* TEXT SHOWN *
************
# COGS 118A- Project Proposal

# Project Description

You will design and execute a machine learning project. There are a few constraints on the nature of the allowed project. 
- The problem addressed will not be a "toy problem" or "common training students problem" like mtcars, iris, palmer penguins etc.
- The dataset will have >1k observations and >5 variables. I'd prefer more like >10k observations and >10 variables. A general rule is that if you have >100x more observations than variables, your solution will likely generalize a lot better. The goal of training a supervised machine learning model is to learn the underlying pattern in a dataset in order to generalize well to unseen data, so choosing a large dataset is very important.

- The project will include a model selection and/or feature selection component where you will be looking for the best setup to maximize the performance of your ML system.
- You will evaluate the performance of your ML system using more than one appropriate metric
- You will be writing a report describing and discussing these accomplishments


Feel free to delete this description section when you hand in your proposal.

### Peer Review

You will all have an opportunity to look at the Project Proposals of other groups to fuel your creativity and get more ideas for how you can improve your own projects. 

Both the project proposal and project checkpoint will have peer review.
************
* GOAL 1 *
Update the listing below so that "Search business field" becomes "Search business input" and everything else stays the same, leaving out the pictures.
The project proposal above has no connection to the listing that comes next.

* DATASET EXCERPTS *
************
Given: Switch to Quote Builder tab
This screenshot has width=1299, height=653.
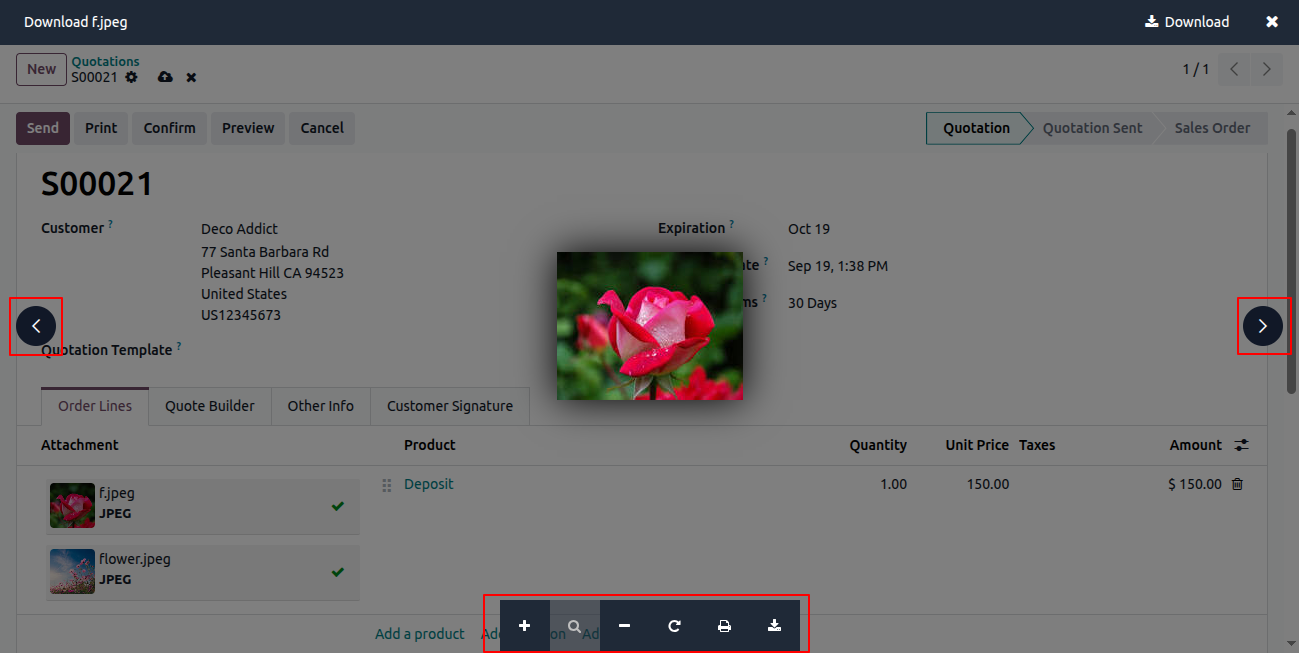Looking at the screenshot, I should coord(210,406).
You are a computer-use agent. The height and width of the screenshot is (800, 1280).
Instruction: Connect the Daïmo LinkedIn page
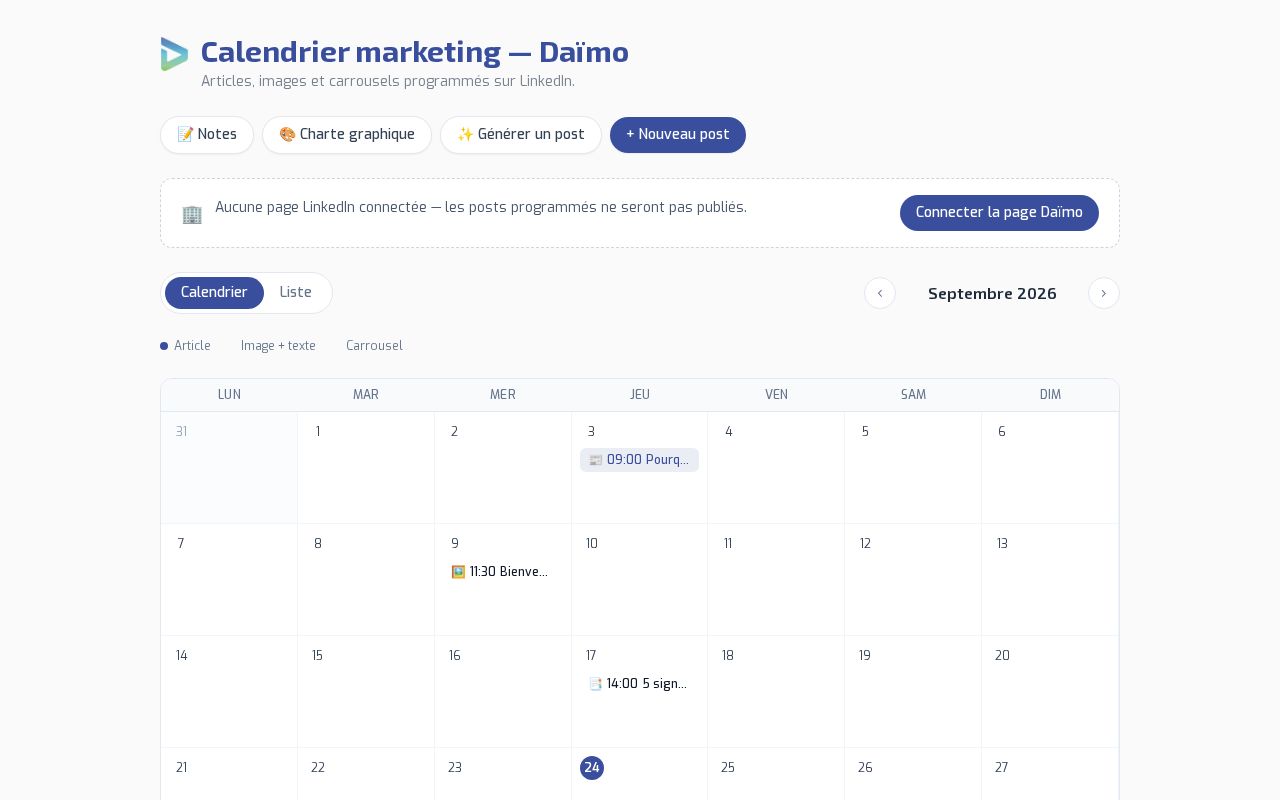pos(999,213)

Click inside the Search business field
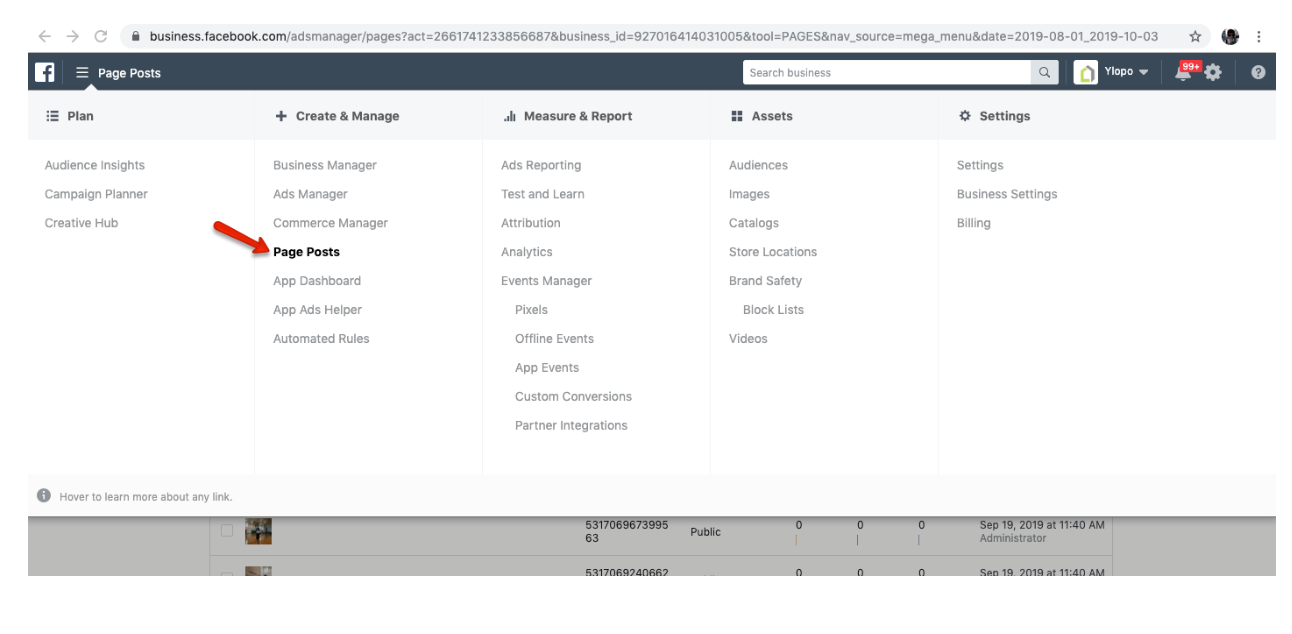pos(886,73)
************
* GOAL 2 *
In the project proposal, what dataset size does the instructor say they would prefer?

* WORKED SOLUTION 1 *
Given: Switch to Quote Builder tab
This screenshot has width=1299, height=653.
Looking at the screenshot, I should coord(210,406).
You are a computer-use agent. The height and width of the screenshot is (800, 1280).
Instruction: Connect the Daïmo LinkedIn page
pos(999,213)

Click inside the Search business input
pos(886,73)

* WORKED SOLUTION 2 *
More than 10k observations and more than 10 variables.